А принятая Меркурием
под крыло слушала да молчала, наслаждаясь болтовней гостя с хозяйкой.
К тому последнему зимнему месяцу прибавилось еще шесть других, еще сто восемьдесят дней без Саши. Без его голоса, глаз, рук, без писем, без какой бы то ни было информации о военном летчике Аренове Александре, выполнявшем интернациональный долг в Афганистане. Его жена по-прежнему меняла свой сон на бдение у приемника, жадно вылавливая из треска и шума вражеские голоса. Почему их считали вражьими, понять было трудно. Они говорили по-русски, не захлебывались от гордости за гибель советских солдат, не выносили никому приговор, не трубили в фанфары ничьим победам. Сдержанно зачитывали цифры потерь и задавали вопросы: кто, зачем, почему? Голова раскалывалась от этих вопросов, но ни на один не находился ответ. Кто послал русских ребят в далекий Афганистан, где никому не нужны ни русский язык, ни русские танки, ни русские песни, ни пельмени с горчицей? Генералы? Но ведь у них тоже есть сыновья, разве можно отправлять таких, как твой сын, на бойню? И что они называют «интернациональным долгом»? Долг мужчины – защита отечества, дома, семьи. Когда мужчина оставляет все это, он предатель, а не герой. Почему ее мужа вынудили предать жену с маленьким сыном ради чьего-то каприза? Зачем он полетел бомбить афганскую землю, если никто не топтал с оружием его собственную? Тоня ненавидела всех, без разбору на своих и чужих: генералов, политиков, газетчиков. Всех, кто обрек таких, как она, на одиночество при живых мужьях, кто отгружал самолетами груз за номером «двести», как жуликоватый мясник – протухшее мясо: привычно и деловито. Ненавидела с такой силой, что темнело в глазах и сбивалось дыхание. Она каждый день ждала писем, со страхом заглядывая в почтовый ящик, не зная, что там найдет: беду или радость. Ночью хлюпала носом в подушку, утром вставала с улыбкой: ни к чему знать, как ей плохо.

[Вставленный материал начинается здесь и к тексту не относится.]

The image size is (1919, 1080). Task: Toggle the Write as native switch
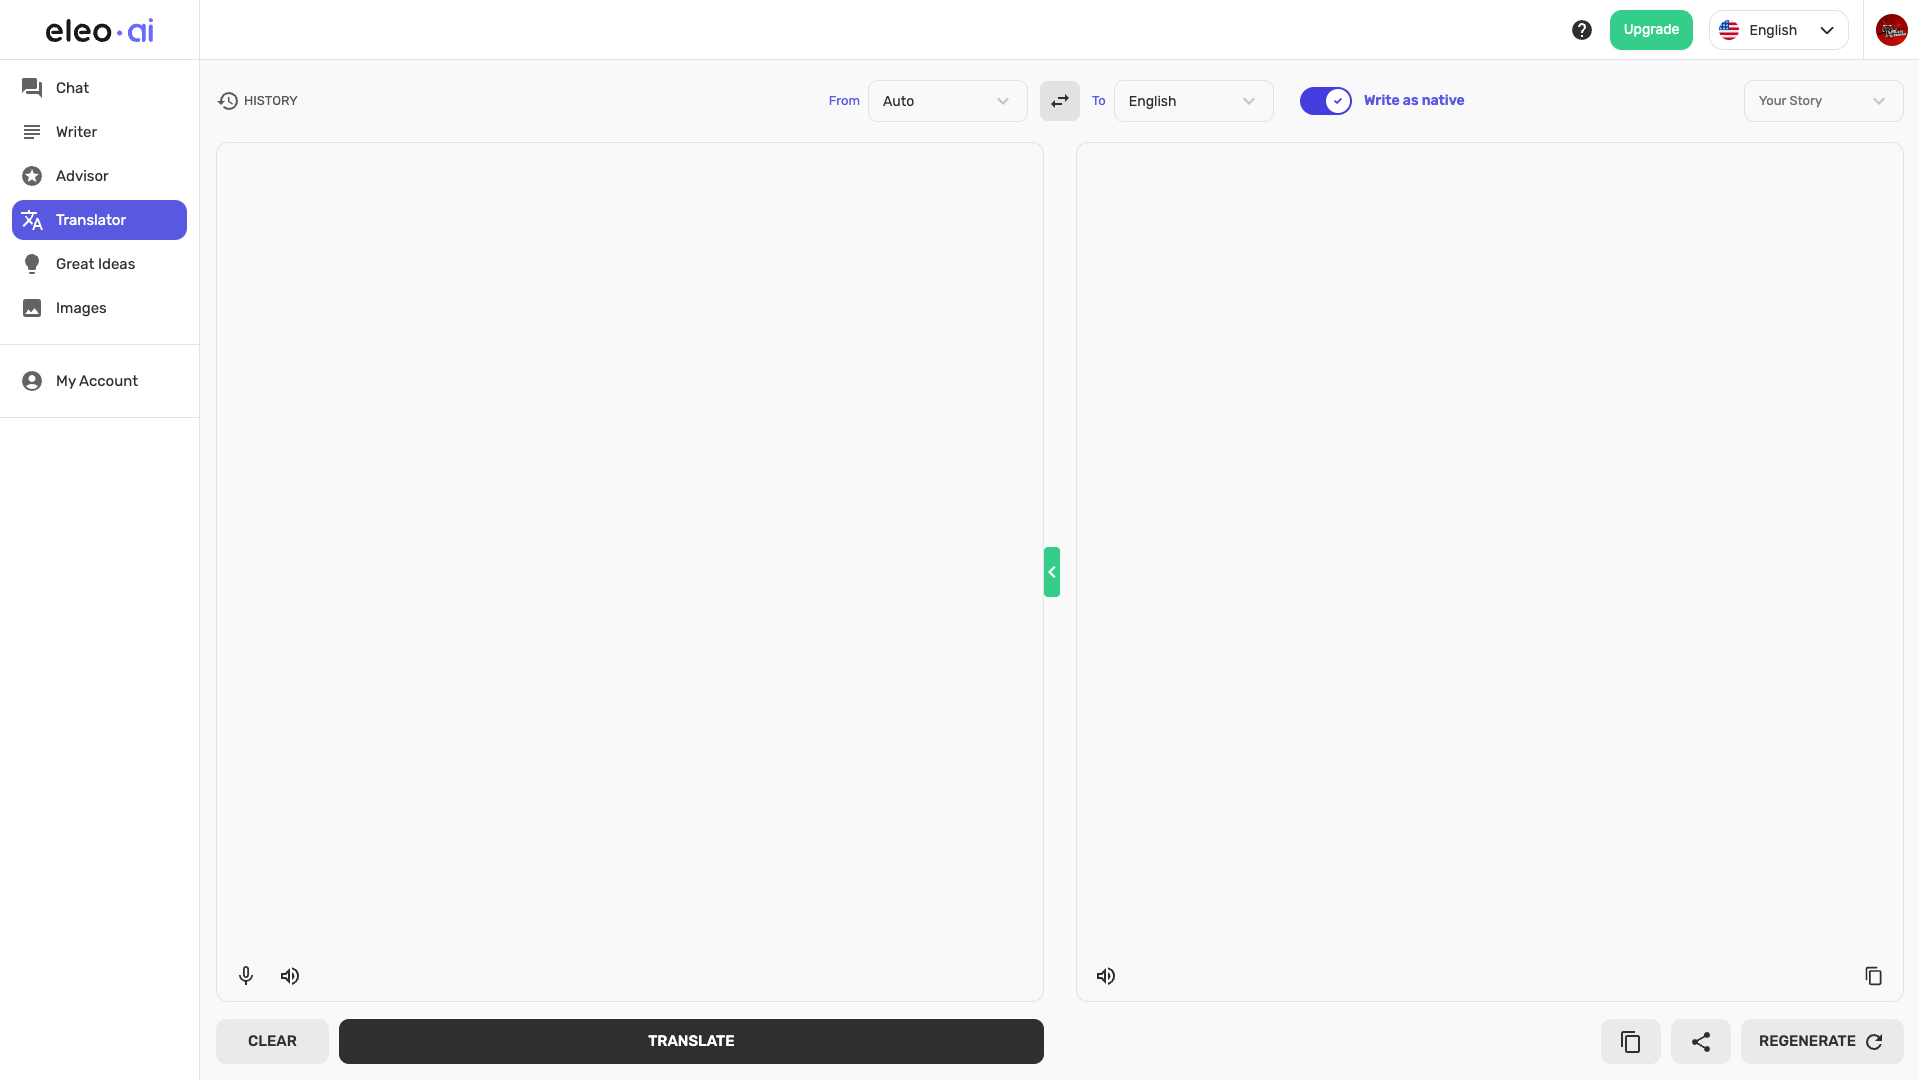[1325, 101]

-- Представляешь, -- докладывала тетка, -- открываю дверь, а его за цветами не видно! Какая умница, до сих пор помнит, что я люблю желтые розы, -- она заботливо поправила торчащие из вазы золотые головки. – Я ведь каждый год по три класса вела, проработала в школе одиннадцать лет, а такого, как Митя Овчинников, на моей памяти не было. Он, конечно, не идеальный мальчик, Боже сохрани! Тот еще проказник, но очень доброе сердце и умница, каких мало. С ним в одном классе училась Ахматова Олечка. Блондинка, глаза, как у лани, в общем, Митя по ней сох. Учиться стал хуже, на уроках невнимателен, однажды даже тройку по контрольной схлопотал, -- с удовольствием сплетничала бывшая учительница. – Я его как-то попросила зайти ко мне домой, под предлогом, что нужную книжку достала. Митя, конечно, пришел, мы серьезно поговорили. Он обещал исправиться. И, представляешь, сдержал слово: до самого выпуска – одни пятерки. Кто-то мне потом из наших ребят говорил, что после школы Митя на этой девочке женился. Не знаю точно, врать не буду.
-- Можешь спокойно соврать. Мне это, извини, безразлично.

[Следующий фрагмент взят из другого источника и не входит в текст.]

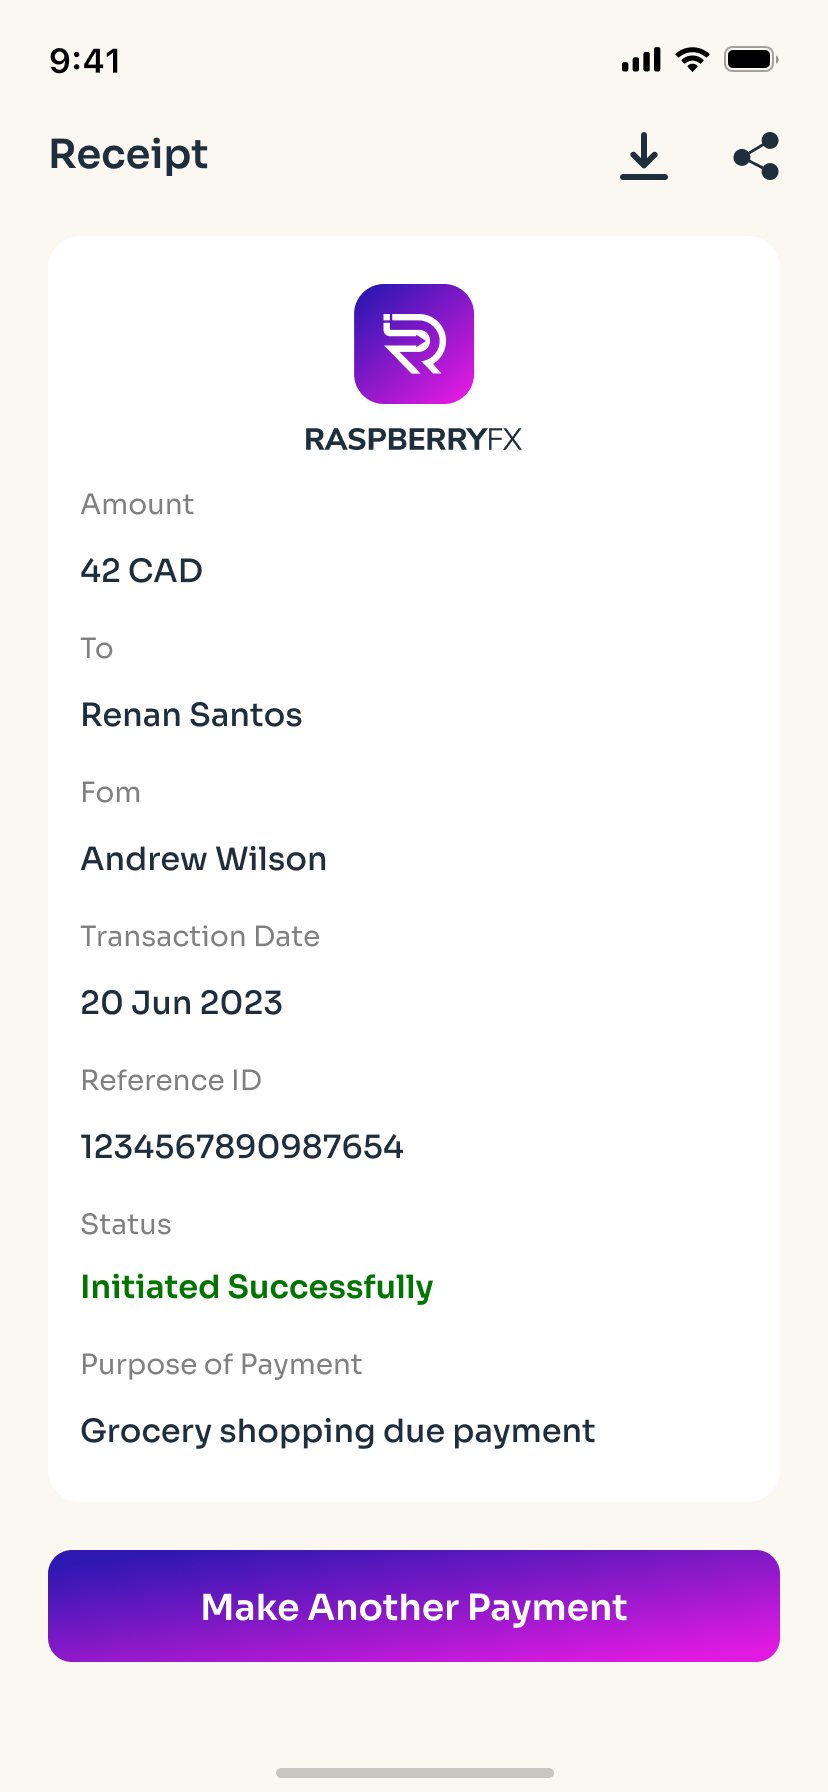This screenshot has height=1792, width=828.
Task: Share the receipt via the share icon
Action: pyautogui.click(x=756, y=156)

-- Ну да, ну да, -- соглашалась тетка, задумчиво глядя племяннице в спину.
Однажды Овчинников зашел в магазин. Вежливо поздоровался, попросил показать рубашку. Сказал, подарок приятелю ищет. Девицы в отделе вдруг проявили деловую активность, зашмыгали с озабоченным видом туда-сюда, стараясь держаться ближе. А после его ухода Татьяна закатила глаза и простонала.
-- Ой, бабоньки, поддержите меня, щас упаду... Что за мужик! Где ты, Тонька, откопала такой экземпляр?
-- Это бывший ученик тети Розы.
-- И почему я не учительница? Занималась бы с ним сутками: днем – лежа за партой, ночью – лежа в постели.